(Stored items)
/---
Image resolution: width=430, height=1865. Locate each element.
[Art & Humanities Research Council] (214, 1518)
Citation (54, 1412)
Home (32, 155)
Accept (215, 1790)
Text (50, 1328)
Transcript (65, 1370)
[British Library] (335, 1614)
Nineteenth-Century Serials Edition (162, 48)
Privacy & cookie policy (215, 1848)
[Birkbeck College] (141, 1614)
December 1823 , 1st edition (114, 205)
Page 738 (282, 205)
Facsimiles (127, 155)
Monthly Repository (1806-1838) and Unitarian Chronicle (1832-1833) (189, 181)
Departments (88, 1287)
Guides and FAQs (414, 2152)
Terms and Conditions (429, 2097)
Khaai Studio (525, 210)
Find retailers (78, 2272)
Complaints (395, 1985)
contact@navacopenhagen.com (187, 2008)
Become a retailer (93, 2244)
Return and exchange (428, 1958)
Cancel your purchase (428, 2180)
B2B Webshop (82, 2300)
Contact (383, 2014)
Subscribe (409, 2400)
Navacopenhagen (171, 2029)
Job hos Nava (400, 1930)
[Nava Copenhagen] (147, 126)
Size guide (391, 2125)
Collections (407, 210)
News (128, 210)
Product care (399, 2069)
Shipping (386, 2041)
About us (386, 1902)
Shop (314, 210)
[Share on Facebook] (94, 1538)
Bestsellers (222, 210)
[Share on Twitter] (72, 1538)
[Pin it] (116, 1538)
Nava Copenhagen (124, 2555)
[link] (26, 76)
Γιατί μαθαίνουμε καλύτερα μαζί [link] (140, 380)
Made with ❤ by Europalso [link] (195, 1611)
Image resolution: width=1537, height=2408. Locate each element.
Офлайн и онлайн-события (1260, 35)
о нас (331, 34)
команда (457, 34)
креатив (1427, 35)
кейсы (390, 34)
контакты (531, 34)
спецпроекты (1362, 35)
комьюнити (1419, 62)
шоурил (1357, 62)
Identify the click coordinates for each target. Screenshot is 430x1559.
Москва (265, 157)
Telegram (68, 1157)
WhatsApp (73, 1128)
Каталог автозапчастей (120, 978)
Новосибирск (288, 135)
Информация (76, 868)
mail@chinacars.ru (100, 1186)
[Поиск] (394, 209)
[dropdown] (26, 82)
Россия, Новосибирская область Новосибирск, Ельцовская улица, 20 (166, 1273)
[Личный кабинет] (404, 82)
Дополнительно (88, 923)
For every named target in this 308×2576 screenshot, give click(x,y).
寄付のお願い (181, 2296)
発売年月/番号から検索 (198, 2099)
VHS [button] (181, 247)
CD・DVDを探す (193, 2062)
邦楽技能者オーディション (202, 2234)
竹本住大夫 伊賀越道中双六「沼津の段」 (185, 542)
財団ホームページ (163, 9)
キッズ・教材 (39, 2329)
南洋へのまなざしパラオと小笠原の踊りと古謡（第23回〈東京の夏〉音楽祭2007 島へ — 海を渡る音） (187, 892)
\---
#### Activity
Where the word "target" shows up in a line of the entries above, copy that line.

#### Answer
Identify the click coordinates for each target. Screenshot is 430x1559.
For every named target in this 308×2576 screenshot, give click(x,y).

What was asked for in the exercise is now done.